Critical Door Plug Recovered in Investigation of Alaska Airlines Midflight Detachment

Portland, Oregon – A missing door plug that could hold crucial information regarding the mystery of why it detached from an Alaska Airlines plane midflight has been discovered in the backyard of a resident in the Portland area. National Transportation Safety Board (NTSB) Chair Jennifer Homendy announced this development at a news conference after providing an update on the investigation’s progress. Homendy expressed her gratitude to the resident, identified only as Bob, a schoolteacher, who sent two photos of the item to the NTSB. The agency plans to analyze the door plug as part of its investigation.

Alongside the door plug, two cell phones have also been found, one in a yard and another on the side of the road, according to Homendy. These discoveries mark a significant step forward in the investigation into the incident on Alaska Airlines Flight 1282.

However, Homendy also highlighted some challenges faced by the NTSB. The cockpit voice recorder’s recording of the event was unintentionally overwritten, which Homendy described as “unfortunate” and emphasized the importance of this information for both the investigation and aviation safety. She expressed frustration at the loss of valuable voice data.

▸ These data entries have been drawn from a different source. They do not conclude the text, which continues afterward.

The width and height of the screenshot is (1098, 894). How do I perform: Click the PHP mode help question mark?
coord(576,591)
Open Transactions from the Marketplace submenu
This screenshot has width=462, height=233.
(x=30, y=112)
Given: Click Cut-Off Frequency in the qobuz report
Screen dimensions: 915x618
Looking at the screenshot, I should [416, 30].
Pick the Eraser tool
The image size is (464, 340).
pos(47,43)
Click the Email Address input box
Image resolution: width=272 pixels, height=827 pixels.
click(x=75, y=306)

Homendy raised the issue of expanding the minimum recording time on these devices from two hours to 25 hours. Such an extension would have preserved the cockpit voice data from the accident. She stressed the significance of this change for enhancing safety measures.

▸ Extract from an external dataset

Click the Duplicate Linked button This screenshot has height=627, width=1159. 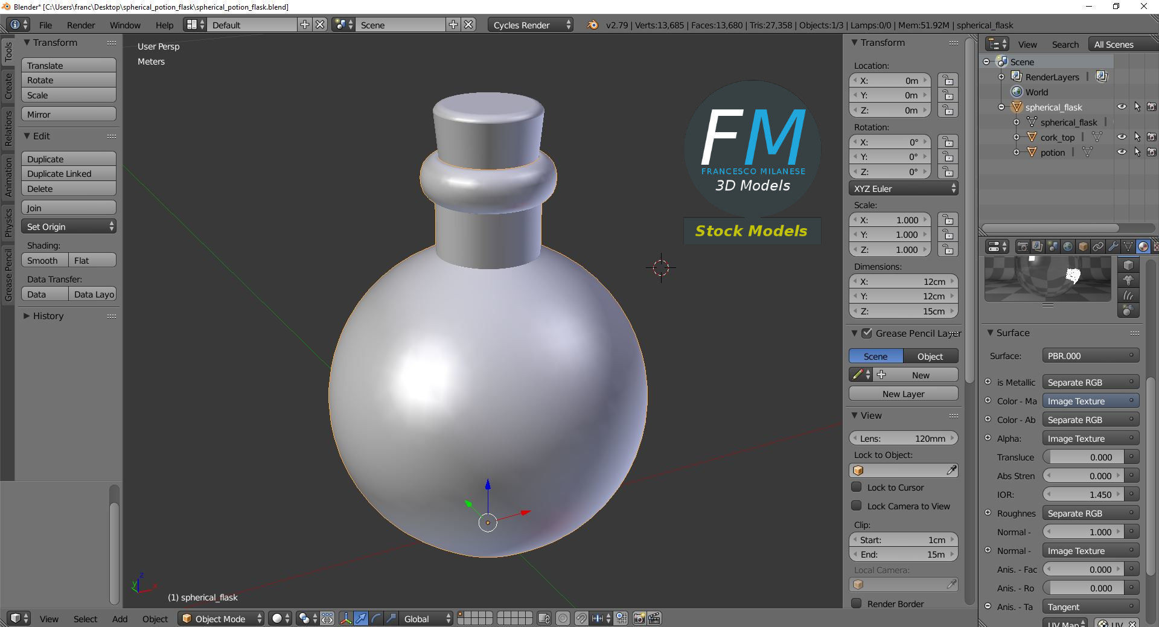pos(69,174)
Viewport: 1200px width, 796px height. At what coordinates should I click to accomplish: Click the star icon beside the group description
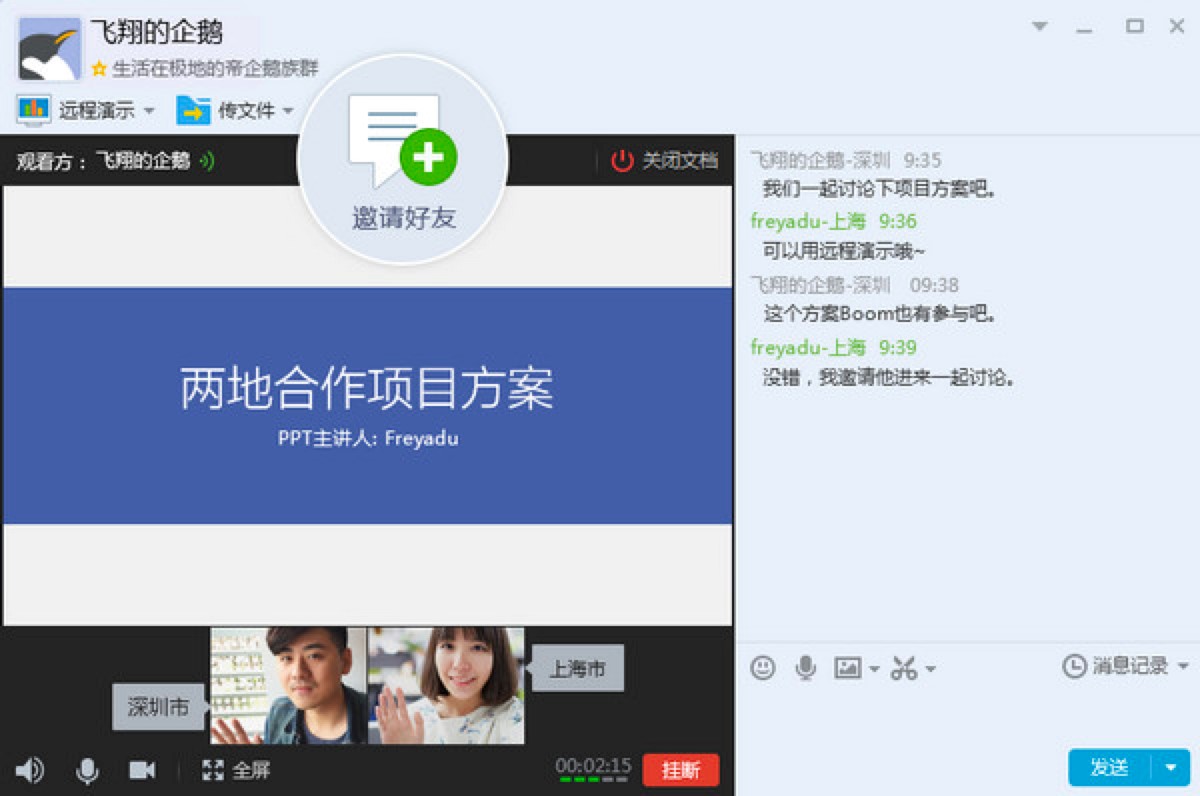click(x=97, y=68)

The chaotic moments aboard the Boeing 737 Max 9 were also described during the news conference. The flight crew reported hearing a loud noise and experienced rapid depressurization, causing communication problems amidst the crew. The cockpit door was forcefully blown open during the explosive decompression, and a laminated checklist disappeared from the plane. Homendy spoke highly of the flight crew’s actions amid the violent incident.

Interior damage to the plane was also revealed, with seats in row 26 experiencing extreme force, resulting in frame distortion and missing headrests and seat backs. The safety of three babies held in the laps of caregivers during the incident raised concerns. Although the FAA, NTSB, and Alaska Airlines all recommend that young children travel in separate, ticketed seats secured with car seats, it is not mandatory.

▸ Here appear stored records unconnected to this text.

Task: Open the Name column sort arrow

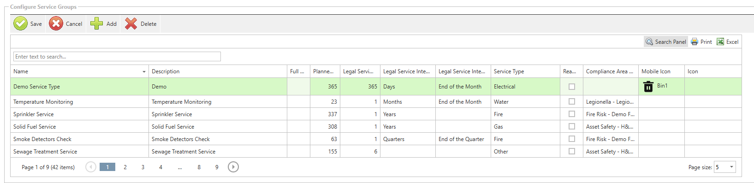Action: (x=144, y=72)
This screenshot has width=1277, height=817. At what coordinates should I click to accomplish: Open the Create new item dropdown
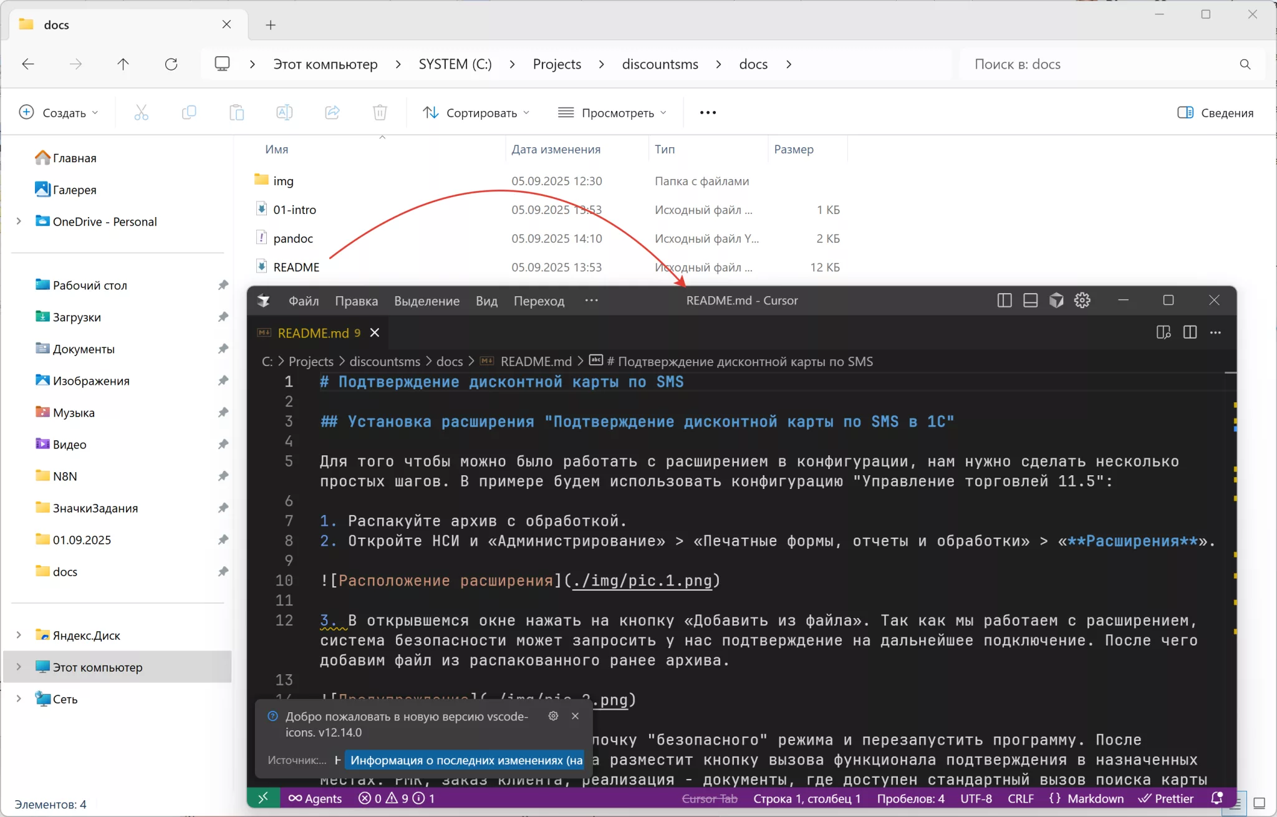point(59,113)
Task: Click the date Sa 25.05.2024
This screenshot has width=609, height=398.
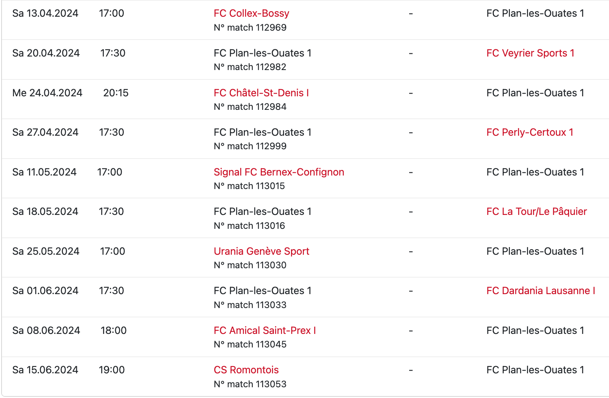Action: (46, 252)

The investigation is specifically focused on analyzing the door plug and the manner in which it was fastened before being expelled from the plane. Authorities are also looking into air pressurization alerts on previous flights and whether there is any connection to Friday’s accident. The structural integrity of the aircraft was declared intact by Homendy, who highlighted various features of the door plug that will be closely examined.

In conclusion, the discovery of the missing door plug and additional evidence in Portland, Oregon, brings new insights to the investigation into the Alaska Airlines flight incident. The NTSB will analyze the door plug, cell phones, and other crucial elements to unravel the cause of the door detachment and ensure future aviation safety measures are improved.